--- START Text excerpt ---

In CSV a line break inside a field is easy to process for
a parser, because (per https://tools.ietf.org/html/rfc4180):

  "Fields containing line breaks (CRLF), double quotes, and commas
    should be enclosed in double-quotes"

So there is no look ahead to do. In a character-by-character loop,
when encountering a line break, either the current field did not
start with a double quote and the line break is part of the content, or it
did
start with a double quote and the line break ends the current record.

What doesn't quite work is to parse CSV with a regex, it's
discussed in some detail here for instance:
https://softwareengineering.stackexchange.com/questions/166454/can-the-csv-format-be-defined-by-a-regex


Best regards,
--
Daniel Vérité
PostgreSQL-powered mailer: http://www.manitou-mail.org
Twitter: @DanielVerite

Re: Proposal: Adding json logging

От
Peter Eisentraut
Дата:
On 4/13/18 20:00, David Arnold wrote:
> I have reviewed some log samples and all DO contain some kind of multi
> line logs which are very uncomfortable to parse reliably in a log streamer.
> 
> I asked Michael Paquier about his
> solution: https://github.com/michaelpq/pg_plugins/tree/master/jsonlog
> He was suggestion to take action and propose this extension again to be
> included in contrib:
> https://github.com/michaelpq/pg_plugins/issues/24 

I have used https://github.com/mpihlak/pg_logforward in the past, which
seems to be about the same thing.

--- END Text excerpt ---
--- START Material shown ---

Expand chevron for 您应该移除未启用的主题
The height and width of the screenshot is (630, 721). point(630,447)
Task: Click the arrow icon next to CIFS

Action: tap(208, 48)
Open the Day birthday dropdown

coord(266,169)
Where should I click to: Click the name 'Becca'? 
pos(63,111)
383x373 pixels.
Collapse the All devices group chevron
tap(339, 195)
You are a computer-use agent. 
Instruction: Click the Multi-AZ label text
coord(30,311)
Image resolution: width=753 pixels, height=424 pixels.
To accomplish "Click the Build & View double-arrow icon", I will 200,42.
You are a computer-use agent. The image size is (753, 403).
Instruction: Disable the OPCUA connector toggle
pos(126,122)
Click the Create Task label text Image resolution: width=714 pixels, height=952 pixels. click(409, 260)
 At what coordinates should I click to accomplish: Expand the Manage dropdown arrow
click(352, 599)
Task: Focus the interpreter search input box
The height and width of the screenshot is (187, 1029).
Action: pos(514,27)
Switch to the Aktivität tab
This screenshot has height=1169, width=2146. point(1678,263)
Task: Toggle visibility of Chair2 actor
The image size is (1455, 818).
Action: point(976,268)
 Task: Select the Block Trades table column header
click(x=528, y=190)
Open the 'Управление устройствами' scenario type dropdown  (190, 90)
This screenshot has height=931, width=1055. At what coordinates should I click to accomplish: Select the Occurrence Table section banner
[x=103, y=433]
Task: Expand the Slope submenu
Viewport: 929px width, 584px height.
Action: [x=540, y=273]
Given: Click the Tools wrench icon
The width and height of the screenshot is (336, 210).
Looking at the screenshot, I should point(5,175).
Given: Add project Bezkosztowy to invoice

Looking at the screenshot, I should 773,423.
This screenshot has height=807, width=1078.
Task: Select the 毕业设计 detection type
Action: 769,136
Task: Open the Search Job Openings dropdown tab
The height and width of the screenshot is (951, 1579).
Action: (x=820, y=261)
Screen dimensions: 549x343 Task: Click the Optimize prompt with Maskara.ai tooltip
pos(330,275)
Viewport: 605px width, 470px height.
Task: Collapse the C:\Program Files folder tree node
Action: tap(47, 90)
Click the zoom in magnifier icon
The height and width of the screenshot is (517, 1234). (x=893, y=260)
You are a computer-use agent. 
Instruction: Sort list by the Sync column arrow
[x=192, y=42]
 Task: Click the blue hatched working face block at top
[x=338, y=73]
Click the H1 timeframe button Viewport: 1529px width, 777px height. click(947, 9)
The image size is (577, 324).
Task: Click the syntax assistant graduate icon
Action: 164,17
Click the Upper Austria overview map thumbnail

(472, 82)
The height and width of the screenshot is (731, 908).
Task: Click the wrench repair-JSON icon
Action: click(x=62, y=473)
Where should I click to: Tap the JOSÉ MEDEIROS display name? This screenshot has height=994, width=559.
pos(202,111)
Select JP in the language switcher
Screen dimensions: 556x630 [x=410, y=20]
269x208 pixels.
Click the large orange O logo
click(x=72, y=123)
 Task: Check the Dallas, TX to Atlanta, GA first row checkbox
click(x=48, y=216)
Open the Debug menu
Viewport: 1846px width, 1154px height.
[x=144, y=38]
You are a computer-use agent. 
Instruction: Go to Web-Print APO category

--- END Material shown ---

▶ _Directions_
A – Reproduce the mailing-list excerpt word for word, starting at "Re: Proposal: Adding" and ending at "a log streamer.".
B – For each statement, answer yes or no according to the mailing-list excerpt, and quote the words of the excerpt that decide it. (i) The quoted passage from RFC 4180 says that fields containing commas should be enclosed in double quotes. (ii) The excerpt says that parsing CSV with a regex works well. (iii) The writer of the reply to the json logging proposal says they have used pg_logforward before.

▶ _Full answers_
A –
Re: Proposal: Adding json logging

От
Peter Eisentraut
Дата:
On 4/13/18 20:00, David Arnold wrote:
> I have reviewed some log samples and all DO contain some kind of multi
> line logs which are very uncomfortable to parse reliably in a log streamer.

B –
(i) Yes: "Fields containing line breaks (CRLF), double quotes, and commas should be enclosed in double-quotes"
(ii) No: "What doesn't quite work is to parse CSV with a regex"
(iii) Yes: "I have used https://github.com/mpihlak/pg_logforward in the past"